Text segment
■ ■ ■

I play EU – perhaps the difficulty was tweaked for this version?

Reply #11 Top

I play EU – perhaps the difficulty was tweaked for this version?
End of quote

As far as I have heard, EU is the same as the individual games, just combined into one. Same as the whole ultimate bundle pack... of course, Sole Soul is the expert on all this type of stuff, his immense knowledge of EVERYTHING never ceases to amaze me. lol

When I first started playing, with DL at least I found the move from Challenging to Tough the most Challenging (no pun intended), if I can remember right. I had to change my tactics quite a bit. Same with when I went from Maso to Obscene (DRASTIC change there, although I absoultely refuse to ever use the all-factories or all-research stategy). I will attempt to beat the toughest difficutly without using those strategies one of these days. :w00t:  EDIT: I forgot Suicidal is the toughest difficulty... it's actually not too difficult, bummer I thought there was one above it. I started a new game and am going to post an AAR for it soon.


It is said in the GalCiv WIKI: 

"Brad has yet to fill us in on the details of what exactly the AI does at each of these levels."

This is probably old news, but it also states that from Tough difficulty and upward "from this level up to the highest AI expertly picks abilities and all known human tactics are searched and countered".

■ ■ ■

Material provided
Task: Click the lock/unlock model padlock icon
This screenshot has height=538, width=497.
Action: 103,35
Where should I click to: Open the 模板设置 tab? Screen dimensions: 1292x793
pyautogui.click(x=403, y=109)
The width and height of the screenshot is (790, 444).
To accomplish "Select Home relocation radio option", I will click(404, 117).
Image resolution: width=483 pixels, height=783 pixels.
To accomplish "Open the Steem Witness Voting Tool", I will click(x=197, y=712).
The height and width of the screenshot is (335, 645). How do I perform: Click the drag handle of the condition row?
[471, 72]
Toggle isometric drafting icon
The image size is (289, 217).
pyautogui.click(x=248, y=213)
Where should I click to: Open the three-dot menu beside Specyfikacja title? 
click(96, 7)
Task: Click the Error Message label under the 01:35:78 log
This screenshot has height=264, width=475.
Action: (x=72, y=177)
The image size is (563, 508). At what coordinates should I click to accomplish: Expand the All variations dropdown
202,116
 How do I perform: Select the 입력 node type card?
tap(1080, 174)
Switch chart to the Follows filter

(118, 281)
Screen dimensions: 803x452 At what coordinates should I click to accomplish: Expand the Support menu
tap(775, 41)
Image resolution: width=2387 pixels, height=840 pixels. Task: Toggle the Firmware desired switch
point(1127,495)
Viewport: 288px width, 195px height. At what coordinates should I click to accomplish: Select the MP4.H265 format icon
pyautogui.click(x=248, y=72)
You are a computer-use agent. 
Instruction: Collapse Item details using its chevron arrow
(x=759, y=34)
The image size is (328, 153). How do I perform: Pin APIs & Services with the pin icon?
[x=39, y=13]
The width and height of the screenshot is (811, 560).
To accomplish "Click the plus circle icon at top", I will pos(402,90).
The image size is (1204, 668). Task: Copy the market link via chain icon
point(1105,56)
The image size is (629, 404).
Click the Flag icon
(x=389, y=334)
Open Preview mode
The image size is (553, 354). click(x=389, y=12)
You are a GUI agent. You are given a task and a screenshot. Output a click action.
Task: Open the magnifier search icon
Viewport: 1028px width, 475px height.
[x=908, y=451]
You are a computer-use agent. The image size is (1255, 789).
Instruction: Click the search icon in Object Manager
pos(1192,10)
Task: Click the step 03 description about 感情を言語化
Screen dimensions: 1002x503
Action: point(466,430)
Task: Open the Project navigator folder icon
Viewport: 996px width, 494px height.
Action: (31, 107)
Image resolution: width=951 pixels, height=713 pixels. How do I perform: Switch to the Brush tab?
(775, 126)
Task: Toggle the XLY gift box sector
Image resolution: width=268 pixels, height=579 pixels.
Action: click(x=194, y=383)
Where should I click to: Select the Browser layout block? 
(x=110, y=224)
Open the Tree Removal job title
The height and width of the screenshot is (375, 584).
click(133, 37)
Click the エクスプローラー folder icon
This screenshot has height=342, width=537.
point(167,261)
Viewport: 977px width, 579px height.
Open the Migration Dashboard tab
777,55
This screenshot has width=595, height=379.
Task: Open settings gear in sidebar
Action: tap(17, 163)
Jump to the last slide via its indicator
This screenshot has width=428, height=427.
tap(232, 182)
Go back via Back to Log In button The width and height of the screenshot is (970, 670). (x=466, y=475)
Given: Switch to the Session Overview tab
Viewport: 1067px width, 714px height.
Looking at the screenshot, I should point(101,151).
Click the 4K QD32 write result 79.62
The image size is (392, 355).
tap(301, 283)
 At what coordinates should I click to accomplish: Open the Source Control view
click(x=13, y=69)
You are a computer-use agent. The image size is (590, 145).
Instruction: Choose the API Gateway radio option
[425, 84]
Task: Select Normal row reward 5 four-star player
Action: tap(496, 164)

■ ■ ■

Written instruction 1
Rewrite the passage of the forum post on game difficulty that begins at the words "When I first" and stops after "for it soon.", substituting "Insane" for "Obscene".
Written instruction 2
Resume the forum post on GalCiv difficulty levels after its last sentence.

Exercise response 1
When I first started playing, with DL at least I found the move from Challenging to Tough the most Challenging (no pun intended), if I can remember right. I had to change my tactics quite a bit. Same with when I went from Maso to Insane (DRASTIC change there, although I absoultely refuse to ever use the all-factories or all-research stategy). I will attempt to beat the toughest difficutly without using those strategies one of these days. :w00t:  EDIT: I forgot Suicidal is the toughest difficulty... it's actually not too difficult, bummer I thought there was one above it. I started a new game and am going to post an AAR for it soon.

Exercise response 2
It is likely that the AI builds social improvements more aggresively on Painful compared to Tough, and the research improvements built are what is most likely to show. Since the 5% increase isn't enough to explain the huge difference, the Global difficulty probably cause this (see below).

ALSO: it is said:

"There are two different sorts of difficulty level - one that acts on a global level, and one acting on individual AI's."

 It is likely that one of the difficulties is making the game more tough, and that is likely the Global difficulty level, not the AI difficulty level. The Global difficulties are: ...Challenging, Tough, Painful, Crippling, Maso, etc.... The AI difficulties are the corresponding: ...Bright, Intelligent, Gifted, Genius, Incredible, etc... These both can be adjusted in the game startup screens.

And even MORE interesting!:

"When you select a game each race has a varying degree of intelligence based on the game difficulty selected above. Exact details are not known, but AIs on higher levels (masochistics and higher) get significantly more "points" to spend in race creation and are not bound to the same point-spending rules the human player is (e.g. they can have 80% bonus in military production); and bonuses to economy, production, research, influence, diplomacy, range, sensors range and miniaturization. These bonuses vary to some degree in each game. Please note it's hard to distinguish invisible bonuses from AI abilities until a player gets first spying level on the AI"

This means the AI get's more spending points, and many invisible bonuses that players are incapable of getting once you go into Maso and higher.

Reply #12 Top

I've had the same experience moving from challenging to tough (in DL, DA and ToA); suddenly I wouldn't be able to keep up with or stay ahead of all AI's - usually one of them would pull ahead in the weapon race.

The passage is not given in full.